Fit a multiple linear regression model to the `Boston` data set with `crim` as the response and all other variables as predictors. For which predictors can we reject the null Hypothesis $H_0: \beta_j = 0$?

In [None]:
formula = 'crim~' + '+'.join(boston.columns.drop('crim'))
lm = smf.ols(formula, boston).fit()
lm.pvalues[lm.pvalues.lt(0.05)].sort_values()

We can reject the null hypothesis $H_0: \beta_j = 0$ for `rad`, `dis`, `medv`, `zn` and `black` with 95% confidence. However, the evidence for $\beta_\mathrm{black} \ne 0$ is much weaker than for the others.

### C. Coefficient Comparison

How do your results from __A__ compare to your results from __B__?

Produce a scatter plot of the coefficients from __A__ versus the coefficients from __B__, ignoring the intercept.

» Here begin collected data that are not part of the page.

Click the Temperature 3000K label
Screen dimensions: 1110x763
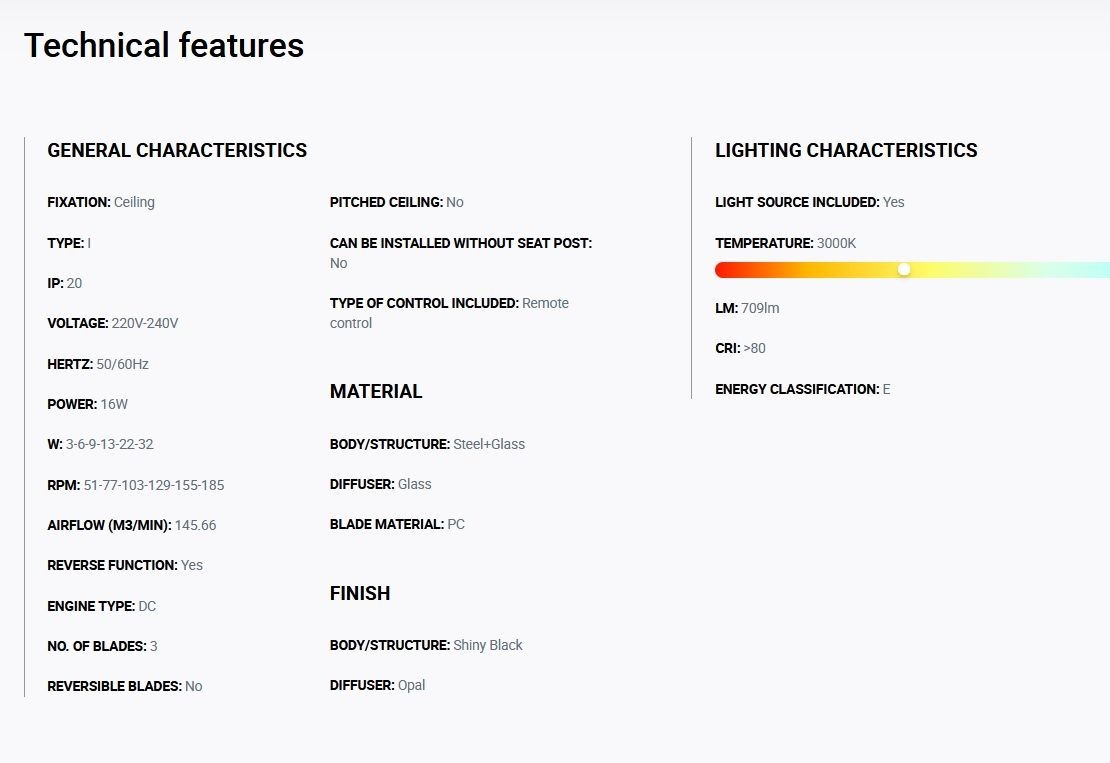[x=786, y=243]
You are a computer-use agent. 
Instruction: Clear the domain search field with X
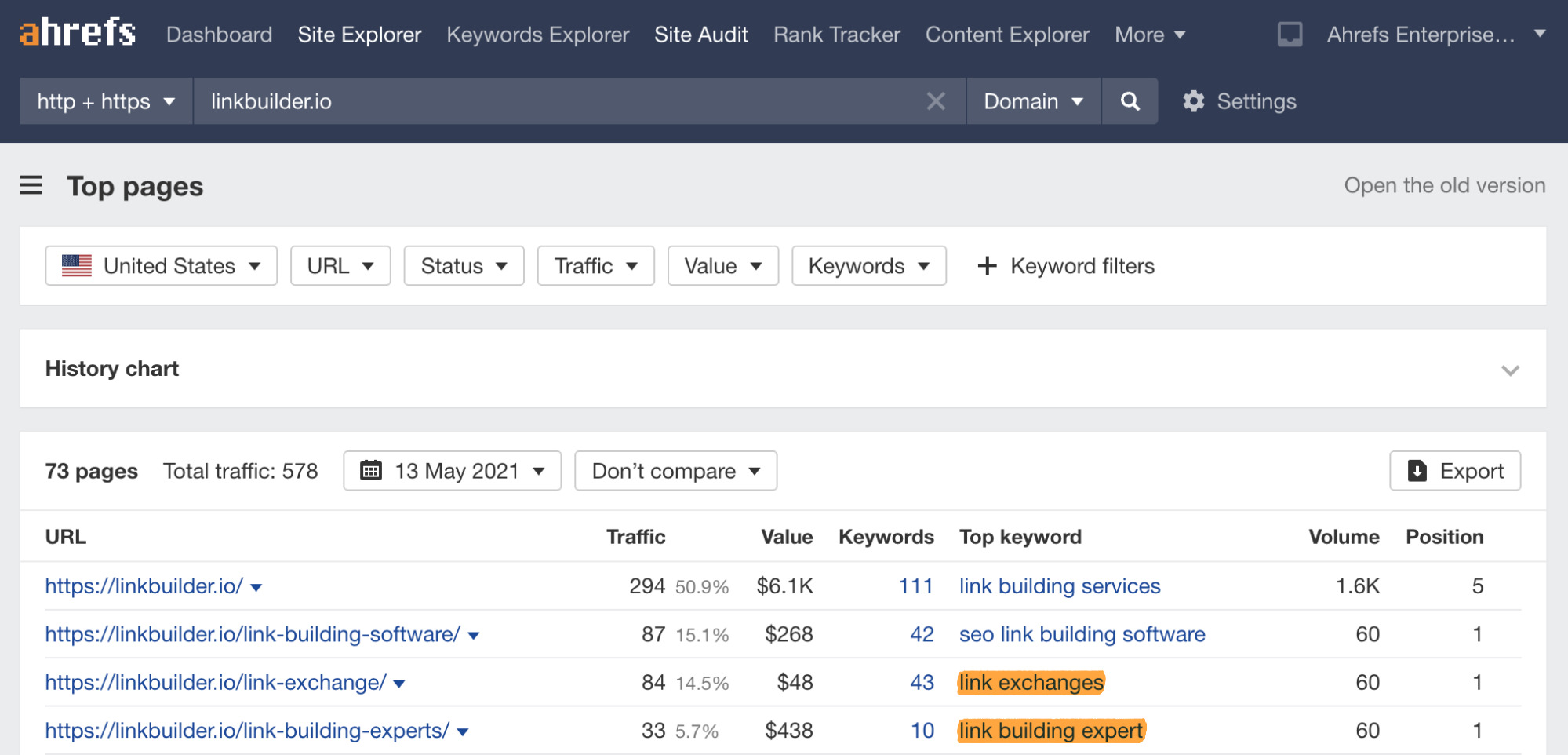935,101
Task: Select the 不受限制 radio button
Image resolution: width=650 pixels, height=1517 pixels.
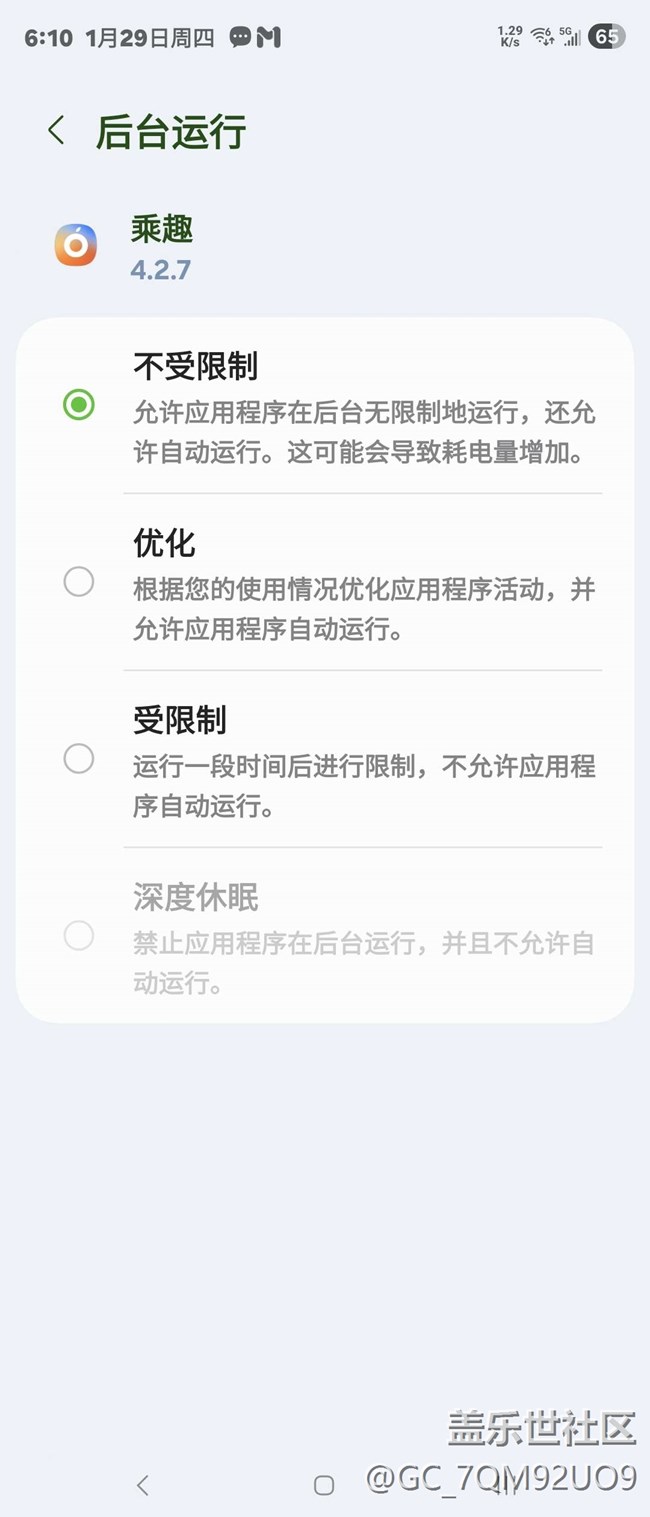Action: click(79, 405)
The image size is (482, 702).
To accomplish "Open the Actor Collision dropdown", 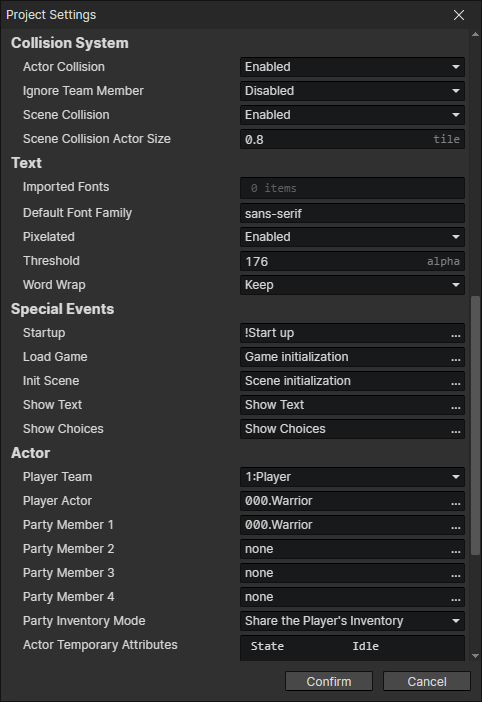I will (352, 67).
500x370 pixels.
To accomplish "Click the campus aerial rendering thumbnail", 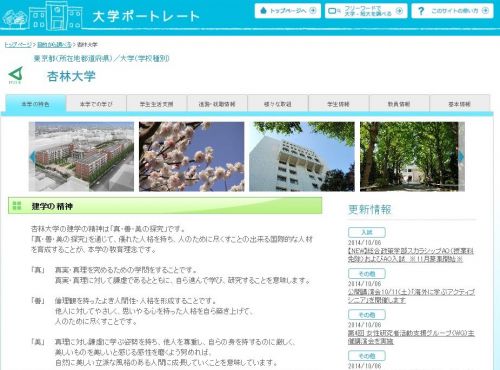I will pos(81,157).
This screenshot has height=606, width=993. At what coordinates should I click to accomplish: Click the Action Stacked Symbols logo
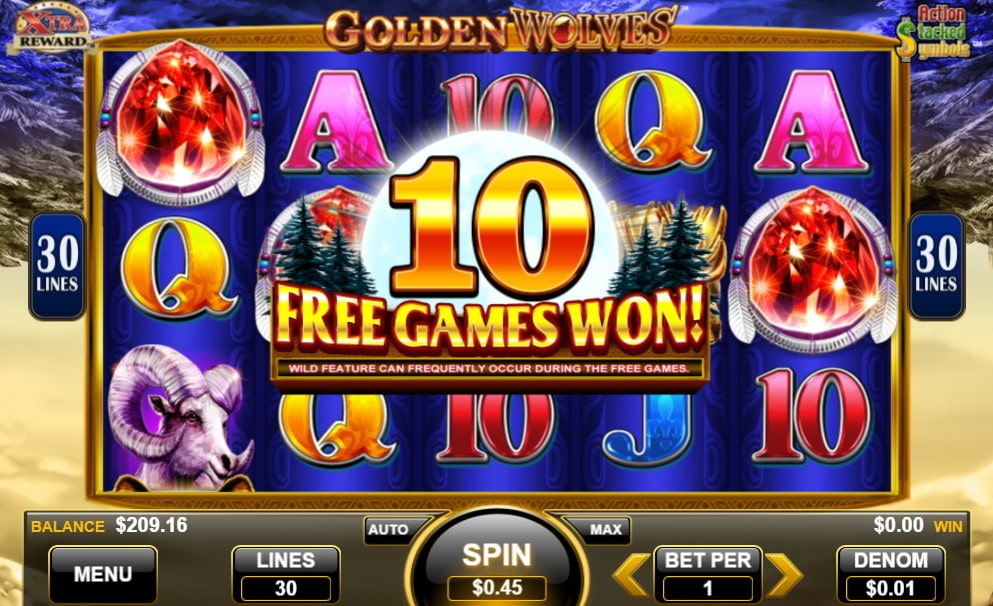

That is, the plot should have one point for each predictor with the $x$/$y$ coordinates being the coefficients from __B__/__A__.  

In the multiple linear regression a lot of the coefficients have $p$-values > 0.05. Compared the results from __A__ this suggests the presence of strong correlations among the predictors.

In [None]:
coeff_a = [m.params[1] for m in lms.values()]
coeff_b = lm.params[1:]
ax = sns.scatterplot(coeff_b, coeff_a)
ax.set_xlabel('Multiple Linear Regression')
ax.set_ylabel('Simple Linear Regression')
for name, x, y in zip(boston.columns.drop('crim'), coeff_b, coeff_a):
    ax.annotate(name, (x, y))

The coefficient for `nox` is curious: it changed from strongly positive to strongly negative.

### D. Non-linearity

Is there evidence of non-linear relations to the response for any of the predictors? To answer this question, for each predictor $X$, fit a model of the form

$$ Y = \beta_0 + \beta_1 X + \beta_2 X^2 + \beta_3 X^3 +\epsilon$$

In [None]:
lms = {}
for pred in boston.columns.drop('crim'):
    lm = smf.ols(f'crim~{pred}+I({pred}**2)+I({pred}**3)', boston).fit()
    lms[pred] = lm

In [None]:
results = pd.DataFrame(np.zeros((boston.shape[1] - 1, 6)), columns=[
                 'c1', 'c2', 'c3', 'p1', 'p2', 'p3'])
results.set_index(boston.columns.drop('crim'), inplace=True)
buffer = np.zeros(6)
for pred in lms:
    lm = lms[pred]
    buffer[:3] = lm.params[1:].values
    buffer[3:] = lm.pvalues[1:].values
    results.loc[pred] = buffer
    
results[(results.p2 < 0.05) | (results.p3 < 0.05)]

The table above shows the coefficients and $p$-values for the predictors that show evidence for non-linear relationships to the response. We plot the fit results for two of them. 

In [None]:
fig, (ax1, ax2) = plt.subplots(1, 2, figsize=(12, 4.5))
ax = lmplots.plot_fit(lms['nox'], 'nox', ax=ax1)
ax = lmplots.plot_fit(lms['medv'], 'medv', ax=ax2)